All That "Google Algorithm Update" Panic? Let's Break It Down
"Google just did another update—did it affect us?"
I hear this a lot, usually from business owners who saw some SEO blog post freaking out about the latest algorithm change. And I get it—it sounds scary when you don't know what it means.
But honestly? The reality is a lot simpler than the fear suggests. If you've noticed your rankings drop and aren't sure what happened, our local SEO tips might help you figure things out.
What Even Is an Algorithm Update?
Google's algorithm is just the system that decides which websites show up for which searches. It considers over 200 factors—content quality, backlinks, page speed, mobile experience, and a whole lot more.
Google makes thousands of tiny tweaks every year. Most are completely invisible. A few times a year though, they roll out "core updates"—bigger changes that can actually shift rankings noticeably.
The different types:
Core Updates: Big, broad changes affecting the overall ranking system. Happen a few times a year. They have names like "March 2026 Core Update."
Specific Updates: Target particular things like spam, helpful content, product reviews, or link quality. Examples: "Helpful Content Update," "Spam Update."
Daily Tweaks: Thousands of small changes happening constantly. Individually imperceptible.

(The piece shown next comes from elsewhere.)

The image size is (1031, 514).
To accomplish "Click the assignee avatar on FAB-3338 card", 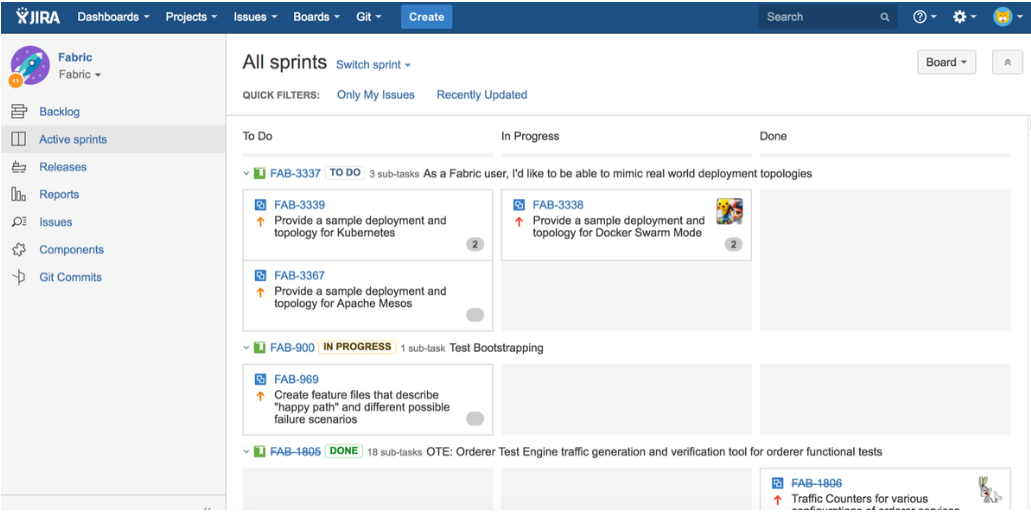I will tap(729, 211).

Why Does Google Keep Changing Things?
Google's goal is showing users the best results for their searches. Updates help them:
- Better identify high-quality, helpful content
- Catch and demote spam
- Understand what people actually want from a search
- Reward sites with good user experiences
- Penalize manipulative tactics
Basically, whenever people figure out how to game the system, Google updates to catch them. It's an ongoing back-and-forth.
Should You Be Worried?
Probably not, honestly.
Most small business websites are barely affected by algorithm updates. If you:
- Run a legitimate business
- Have genuinely helpful content
- Haven't tried to manipulate your rankings
- Offer a decent user experience
...you're unlikely to see dramatic swings from any single update.
When you might get hit:
Updates hurt most when:
- Your site uses tactics Google is targeting (bought links, thin content, etc.)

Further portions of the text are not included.